I am returning to you. I am reaching out. I know it is crazy and you will feel like you’re in a movie, just let yourself in and out and in and stay there for a while until you feel yourself slowly stopping and waiting and stopping and stopping. And now you are at your crossroads. Your turn. Return.
The difference between freely falling and falling freely is the same as the difference between freedom and independence. Freely falling is freedom but falling freely is independence as it rests at the finest moment of consent. The choice I made 40 years ago in high school can be viewed as the same as the one I made a few months ago, it operates within the same consent energy. Although true to some degree, just because they share similar frequencies, they are not the same in their constancy. They are the same because they are part of my inner architecture.
I realized that that teenager a long time ago and that man 40 years later are the same man. The differences remain only as a fragment in my memory and my imagination. Even now, as I contemplate the connection between those timelines, my innate courage to be able to ask for help and or let me out, saved my life on numerous occasions, at about a 95% rate. The remaining 5% is about the fact that I could think about the idea that there may not be any connection at all and that I merely decided to not die.
The power of a realization [singular] is like a stamp of approval. It not only validates our feelings and ideas, it seals the deal. It is the adhesion that marries facts and feelings. We are true. We are steady. We are in good standing with all frequencies. We are alive.

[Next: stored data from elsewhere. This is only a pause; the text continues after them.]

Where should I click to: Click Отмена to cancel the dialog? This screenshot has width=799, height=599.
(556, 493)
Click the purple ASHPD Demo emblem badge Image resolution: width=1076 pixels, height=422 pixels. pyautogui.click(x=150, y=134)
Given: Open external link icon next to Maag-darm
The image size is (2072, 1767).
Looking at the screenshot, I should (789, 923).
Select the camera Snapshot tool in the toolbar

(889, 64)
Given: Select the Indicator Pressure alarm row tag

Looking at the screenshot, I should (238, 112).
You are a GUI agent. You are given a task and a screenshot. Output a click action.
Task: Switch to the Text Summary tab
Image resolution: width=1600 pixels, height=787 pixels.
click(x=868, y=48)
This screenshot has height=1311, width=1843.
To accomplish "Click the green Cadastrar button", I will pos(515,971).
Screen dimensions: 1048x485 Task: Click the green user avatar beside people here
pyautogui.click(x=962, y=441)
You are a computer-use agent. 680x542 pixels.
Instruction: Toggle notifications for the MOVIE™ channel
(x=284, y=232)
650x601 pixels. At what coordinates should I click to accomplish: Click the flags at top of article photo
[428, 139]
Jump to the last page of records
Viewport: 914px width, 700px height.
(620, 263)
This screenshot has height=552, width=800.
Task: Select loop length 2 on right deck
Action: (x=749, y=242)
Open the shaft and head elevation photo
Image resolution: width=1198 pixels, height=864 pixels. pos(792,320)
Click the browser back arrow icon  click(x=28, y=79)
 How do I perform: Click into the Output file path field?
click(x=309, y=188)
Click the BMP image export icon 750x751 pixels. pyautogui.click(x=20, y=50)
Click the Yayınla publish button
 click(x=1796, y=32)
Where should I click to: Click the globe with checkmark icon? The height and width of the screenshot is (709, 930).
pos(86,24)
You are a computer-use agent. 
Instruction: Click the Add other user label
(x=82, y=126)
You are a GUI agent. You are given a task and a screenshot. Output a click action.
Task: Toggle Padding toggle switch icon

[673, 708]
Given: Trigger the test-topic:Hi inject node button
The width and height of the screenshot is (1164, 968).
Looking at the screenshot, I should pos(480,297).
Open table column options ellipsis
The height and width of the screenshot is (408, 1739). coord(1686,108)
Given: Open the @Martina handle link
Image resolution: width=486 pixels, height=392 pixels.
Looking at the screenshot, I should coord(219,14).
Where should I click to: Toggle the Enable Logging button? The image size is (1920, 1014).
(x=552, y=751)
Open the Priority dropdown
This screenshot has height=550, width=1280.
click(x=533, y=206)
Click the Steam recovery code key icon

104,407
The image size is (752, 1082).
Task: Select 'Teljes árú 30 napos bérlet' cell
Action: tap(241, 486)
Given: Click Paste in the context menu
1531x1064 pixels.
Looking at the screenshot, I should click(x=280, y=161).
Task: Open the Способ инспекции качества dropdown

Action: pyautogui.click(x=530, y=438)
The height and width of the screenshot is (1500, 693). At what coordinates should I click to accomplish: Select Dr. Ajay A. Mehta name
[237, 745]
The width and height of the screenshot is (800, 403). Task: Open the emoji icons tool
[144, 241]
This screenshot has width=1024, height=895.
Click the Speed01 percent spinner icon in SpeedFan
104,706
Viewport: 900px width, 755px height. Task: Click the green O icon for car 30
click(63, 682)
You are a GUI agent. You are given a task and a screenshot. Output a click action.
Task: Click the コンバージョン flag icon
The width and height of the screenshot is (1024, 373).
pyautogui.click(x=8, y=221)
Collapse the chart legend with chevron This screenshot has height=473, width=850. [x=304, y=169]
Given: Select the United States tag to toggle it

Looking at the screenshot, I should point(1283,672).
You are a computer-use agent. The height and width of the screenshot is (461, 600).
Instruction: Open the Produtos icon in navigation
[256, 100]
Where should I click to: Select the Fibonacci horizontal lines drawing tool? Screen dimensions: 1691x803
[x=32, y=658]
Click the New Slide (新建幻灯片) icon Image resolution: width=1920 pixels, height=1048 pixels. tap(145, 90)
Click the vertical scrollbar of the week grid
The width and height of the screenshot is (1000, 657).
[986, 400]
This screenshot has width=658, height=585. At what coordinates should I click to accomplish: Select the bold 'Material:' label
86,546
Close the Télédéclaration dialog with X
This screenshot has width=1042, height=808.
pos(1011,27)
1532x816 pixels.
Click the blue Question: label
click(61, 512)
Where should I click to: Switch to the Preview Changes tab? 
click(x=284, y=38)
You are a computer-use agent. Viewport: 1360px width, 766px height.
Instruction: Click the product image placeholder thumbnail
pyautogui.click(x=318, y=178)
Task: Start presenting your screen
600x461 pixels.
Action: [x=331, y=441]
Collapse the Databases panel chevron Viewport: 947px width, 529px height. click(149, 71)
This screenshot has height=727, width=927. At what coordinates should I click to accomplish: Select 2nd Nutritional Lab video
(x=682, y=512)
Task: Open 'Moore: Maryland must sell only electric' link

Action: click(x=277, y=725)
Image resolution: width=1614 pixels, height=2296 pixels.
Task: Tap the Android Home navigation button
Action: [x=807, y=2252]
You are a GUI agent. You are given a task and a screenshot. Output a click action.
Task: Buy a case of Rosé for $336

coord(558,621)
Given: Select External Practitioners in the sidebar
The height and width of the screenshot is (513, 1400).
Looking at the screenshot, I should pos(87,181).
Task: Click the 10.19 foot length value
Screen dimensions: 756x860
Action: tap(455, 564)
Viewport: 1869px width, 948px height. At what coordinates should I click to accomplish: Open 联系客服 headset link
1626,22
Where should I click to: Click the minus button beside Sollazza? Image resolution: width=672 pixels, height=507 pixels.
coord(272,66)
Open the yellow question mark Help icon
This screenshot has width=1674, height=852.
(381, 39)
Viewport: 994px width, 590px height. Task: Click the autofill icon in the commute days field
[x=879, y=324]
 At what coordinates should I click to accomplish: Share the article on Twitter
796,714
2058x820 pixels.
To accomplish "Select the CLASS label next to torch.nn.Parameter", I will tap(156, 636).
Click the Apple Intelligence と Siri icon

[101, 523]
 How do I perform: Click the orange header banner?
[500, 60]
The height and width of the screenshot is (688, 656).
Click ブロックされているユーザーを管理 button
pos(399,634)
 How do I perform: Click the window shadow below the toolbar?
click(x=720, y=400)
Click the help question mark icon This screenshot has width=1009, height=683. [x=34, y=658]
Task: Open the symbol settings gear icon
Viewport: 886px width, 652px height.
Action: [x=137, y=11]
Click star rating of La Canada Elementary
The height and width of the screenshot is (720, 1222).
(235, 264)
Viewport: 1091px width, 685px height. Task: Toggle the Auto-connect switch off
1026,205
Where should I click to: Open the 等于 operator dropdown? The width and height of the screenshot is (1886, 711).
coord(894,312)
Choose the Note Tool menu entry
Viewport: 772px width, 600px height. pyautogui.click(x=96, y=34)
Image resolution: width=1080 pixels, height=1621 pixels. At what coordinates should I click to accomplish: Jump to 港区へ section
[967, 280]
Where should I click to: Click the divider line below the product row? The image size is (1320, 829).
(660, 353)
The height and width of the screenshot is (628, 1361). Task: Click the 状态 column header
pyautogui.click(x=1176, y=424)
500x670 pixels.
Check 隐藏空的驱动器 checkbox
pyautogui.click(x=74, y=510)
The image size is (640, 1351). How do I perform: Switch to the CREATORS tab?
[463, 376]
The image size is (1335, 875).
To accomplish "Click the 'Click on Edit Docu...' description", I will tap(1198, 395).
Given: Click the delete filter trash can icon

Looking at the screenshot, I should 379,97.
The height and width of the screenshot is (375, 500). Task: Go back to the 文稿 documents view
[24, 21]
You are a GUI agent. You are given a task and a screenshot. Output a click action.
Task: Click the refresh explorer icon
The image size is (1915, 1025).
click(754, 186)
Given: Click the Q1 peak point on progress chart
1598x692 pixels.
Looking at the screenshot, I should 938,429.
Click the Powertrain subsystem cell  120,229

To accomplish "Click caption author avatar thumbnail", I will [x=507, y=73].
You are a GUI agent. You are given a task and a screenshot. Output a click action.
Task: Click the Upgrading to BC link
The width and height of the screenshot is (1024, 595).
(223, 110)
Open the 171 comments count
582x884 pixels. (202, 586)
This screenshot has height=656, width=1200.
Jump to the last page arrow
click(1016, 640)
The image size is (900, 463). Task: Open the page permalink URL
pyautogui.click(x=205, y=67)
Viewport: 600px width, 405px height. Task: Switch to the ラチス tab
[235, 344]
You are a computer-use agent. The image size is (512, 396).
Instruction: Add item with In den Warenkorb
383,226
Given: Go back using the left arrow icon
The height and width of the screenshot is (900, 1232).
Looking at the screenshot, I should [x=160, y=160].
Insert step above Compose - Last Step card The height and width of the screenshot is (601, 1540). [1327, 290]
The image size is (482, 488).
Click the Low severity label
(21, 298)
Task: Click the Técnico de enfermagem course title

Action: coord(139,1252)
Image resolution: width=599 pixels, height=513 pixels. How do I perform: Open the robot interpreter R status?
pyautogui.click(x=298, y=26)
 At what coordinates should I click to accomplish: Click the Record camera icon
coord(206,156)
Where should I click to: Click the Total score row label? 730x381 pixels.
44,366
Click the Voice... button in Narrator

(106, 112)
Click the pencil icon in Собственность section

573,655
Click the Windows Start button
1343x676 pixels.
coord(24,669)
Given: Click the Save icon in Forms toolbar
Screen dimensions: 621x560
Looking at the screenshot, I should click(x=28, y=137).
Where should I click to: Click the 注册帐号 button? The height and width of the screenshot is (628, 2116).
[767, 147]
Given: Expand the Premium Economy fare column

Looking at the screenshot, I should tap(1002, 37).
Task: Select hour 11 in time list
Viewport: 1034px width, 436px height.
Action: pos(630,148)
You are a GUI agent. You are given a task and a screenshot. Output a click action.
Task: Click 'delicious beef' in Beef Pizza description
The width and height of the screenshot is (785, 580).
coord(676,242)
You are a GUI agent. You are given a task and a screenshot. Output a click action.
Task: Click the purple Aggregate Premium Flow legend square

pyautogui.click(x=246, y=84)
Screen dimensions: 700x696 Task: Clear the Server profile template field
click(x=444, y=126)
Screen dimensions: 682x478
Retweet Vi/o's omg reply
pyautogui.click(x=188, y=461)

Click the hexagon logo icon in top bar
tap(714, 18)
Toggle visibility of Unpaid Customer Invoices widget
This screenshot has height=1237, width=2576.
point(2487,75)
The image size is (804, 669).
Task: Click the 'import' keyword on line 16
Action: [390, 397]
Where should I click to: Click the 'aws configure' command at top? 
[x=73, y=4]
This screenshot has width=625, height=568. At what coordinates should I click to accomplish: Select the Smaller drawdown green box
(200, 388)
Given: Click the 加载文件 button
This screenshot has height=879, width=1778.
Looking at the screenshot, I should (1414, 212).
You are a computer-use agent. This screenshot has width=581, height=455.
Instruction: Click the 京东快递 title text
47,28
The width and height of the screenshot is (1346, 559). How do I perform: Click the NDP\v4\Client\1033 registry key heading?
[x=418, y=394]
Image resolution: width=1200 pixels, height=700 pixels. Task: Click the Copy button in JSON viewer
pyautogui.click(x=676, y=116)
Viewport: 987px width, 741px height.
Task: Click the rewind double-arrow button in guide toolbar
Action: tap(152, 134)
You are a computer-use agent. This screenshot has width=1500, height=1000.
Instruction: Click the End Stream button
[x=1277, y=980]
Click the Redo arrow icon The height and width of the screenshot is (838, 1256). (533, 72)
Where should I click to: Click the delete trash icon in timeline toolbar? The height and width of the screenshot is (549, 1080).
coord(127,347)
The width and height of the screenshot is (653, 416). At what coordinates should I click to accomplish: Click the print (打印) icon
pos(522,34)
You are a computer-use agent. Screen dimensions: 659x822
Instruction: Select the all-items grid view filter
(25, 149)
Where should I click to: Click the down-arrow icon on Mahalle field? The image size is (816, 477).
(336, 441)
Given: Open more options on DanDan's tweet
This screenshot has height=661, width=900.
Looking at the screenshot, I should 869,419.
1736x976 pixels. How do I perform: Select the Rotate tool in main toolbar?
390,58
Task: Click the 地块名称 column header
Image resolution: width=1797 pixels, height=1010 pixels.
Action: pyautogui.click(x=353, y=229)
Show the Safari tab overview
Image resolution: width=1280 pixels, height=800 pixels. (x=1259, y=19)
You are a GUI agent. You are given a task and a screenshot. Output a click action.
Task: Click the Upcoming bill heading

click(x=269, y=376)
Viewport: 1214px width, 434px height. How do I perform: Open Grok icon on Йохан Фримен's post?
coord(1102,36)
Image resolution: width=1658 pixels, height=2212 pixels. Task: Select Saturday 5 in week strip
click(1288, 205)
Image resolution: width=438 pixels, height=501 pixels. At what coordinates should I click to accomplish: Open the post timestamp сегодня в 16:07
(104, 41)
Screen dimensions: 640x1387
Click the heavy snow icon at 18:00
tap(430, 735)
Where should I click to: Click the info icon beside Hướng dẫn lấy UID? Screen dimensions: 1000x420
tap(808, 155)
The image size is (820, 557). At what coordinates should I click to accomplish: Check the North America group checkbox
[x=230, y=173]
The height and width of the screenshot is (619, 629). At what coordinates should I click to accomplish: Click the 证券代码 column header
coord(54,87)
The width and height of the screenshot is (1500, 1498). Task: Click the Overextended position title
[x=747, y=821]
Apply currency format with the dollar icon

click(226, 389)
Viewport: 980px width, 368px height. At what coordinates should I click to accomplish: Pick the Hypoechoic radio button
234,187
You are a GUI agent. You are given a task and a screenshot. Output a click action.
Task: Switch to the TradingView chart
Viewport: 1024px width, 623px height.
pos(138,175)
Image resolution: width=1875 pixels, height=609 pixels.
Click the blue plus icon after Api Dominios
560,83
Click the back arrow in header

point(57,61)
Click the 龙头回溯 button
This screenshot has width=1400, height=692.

In my case, a case that is separated by forty years, might not be all that segregated after all. I was me as a teenager and I am me as a grown man. The difference is how I chose to allocate my consent. To narrow it down a bit further let's say that the boy I was as a teenager is the same as the man I am today. That is not a bad thing. It just means that I finally know the difference between freedom and independence. Do you?